(Beginning of SOURCE EXTRACT)

Škoda’s HR are also joining the efforts to increase corporate intrapreneurship and innovation by implementing programmes to attract new employees and recruit new talent in the company. Student interns that are writing their Master’s or Bachelor’s thesis on Škoda Auto and its operations receive a higher wage than those who don’t (Škoda, 2021a). Student talent pools, career pathways, and providing training programs to current employees give an opportunity for individuals to learn and take responsibility for their actions. Such career developments then positively influence human productivity in the company as it motivates employees that they can grow inter-personally (Hughes, 2019, p.g. 47-80). As the increase in the number of employees since 2015 have coincided with the enforcement of these strategies it would be expected that the workforce will continue to rise in the near future. However, the increase in fixed costs for wages must be accompanied by increases in revenues and growth. Therefore, with innovation-promoting strategies set in place, profit margins are also expected to grow.

Figure 1: Number of Škoda Auto Employees from 2005 to 2018 (Carlier, 2021).

Figure 2: Profitability of Škoda Auto from 1998 to 2019 (Helgi Analytics, 2020).

With the implementation of JIS in addition to the JIT techniques already set in place, this gives space for Škoda to replace work that can be automated and increase efficiency in the production system through reductions in processing time and ‘motion’, which is one of the ‘seven wastes’ of JIT (Johnsen et al., 2019, p.g. 206). Reduced costs through changes in their supply chain as well as using e-trucks for their internal logistics and distribution channels to dealers in the country should increase profitability for the firm in the long-run. Turning to renewable resources in their supply chain will help them achieve their goal of reducing their carbon emissions by 50-70% by the year 2030. Alternating to a single virtual IT infrastructure that connects its assembly warehouse and its manufacturing base will reduce ‘waiting’ times through the reduction of human errors. Additionally, the IT team can focus on innovating the system even more instead of putting their energy into repairs that can instead be automated or otherwise decreased.

(End of SOURCE EXTRACT)
(Beginning of RECORD EXTRACTS)

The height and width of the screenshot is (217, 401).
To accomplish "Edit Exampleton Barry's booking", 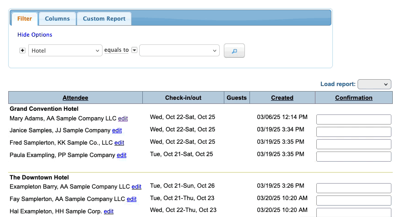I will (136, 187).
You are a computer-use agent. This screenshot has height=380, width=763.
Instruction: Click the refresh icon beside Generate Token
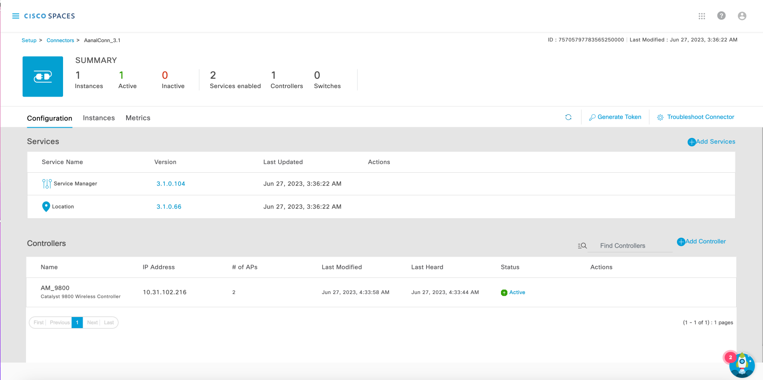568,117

(End of RECORD EXTRACTS)

Extend the passage on Škoda Auto's workforce and production strategies, starting right after its final sentence.

While Škoda has now become a member of the Pride Business Forum and has signed its EU Diversity Charter in 2019, its real results will only be achieved if their goals are verbal, measurable and time-bound (Medina, 2019). While Škoda might be more ‘diverse’ in numbers, it doesn’t mean that all individuals are going to get treated well, which is equity, a core need of our brains. Our limbic system makes us naturally and unconsciously look at people that are different to be a threat to us for survival (Medina, 2019; van Wolkenten et al., 2007). Instead of stating, simply, that they “value diversity in their workplace”, they should set specific aims and dates by when they would want to achieve them. For instance, they could set “achieving racial and gender equity in our hiring process in 3 years” as a suitable goal. In order to achieve this, they can hire third-party auditors to collaborate with the organization’s HR department in order to identify equitable-related issues in the workforce. This will reduce the tendency of HR to commit certain biases such as confirmation or optimism bias (Hunziker, 2021). However, not only is this costly but also may receive certain criticism from the department as they might believe that they do not require the help of external auditors and that they do not exhibit such biases in their work.

While the UK branch has its own annual gender pay gap report that takes into account Volkswagen as a whole, specific details about the Czech Republic, where the headquarters of its operations is located, is not published (Volkswagen, 2020). In consequence, producing and publishing such a report just for the Czech Republic would not only incentivize Škoda to actually achieve their goals due to public awareness but also become a tool in the way they measure their progress. Corporate bureaucracy and budget constraints might not only increase the time to assemble a team for this report but also inhibit it from actually happening if the upper management is not convinced that it is essential. As a result, implementing this proposal will help achieve the diversity and inclusion goals outlined in the paragraph above.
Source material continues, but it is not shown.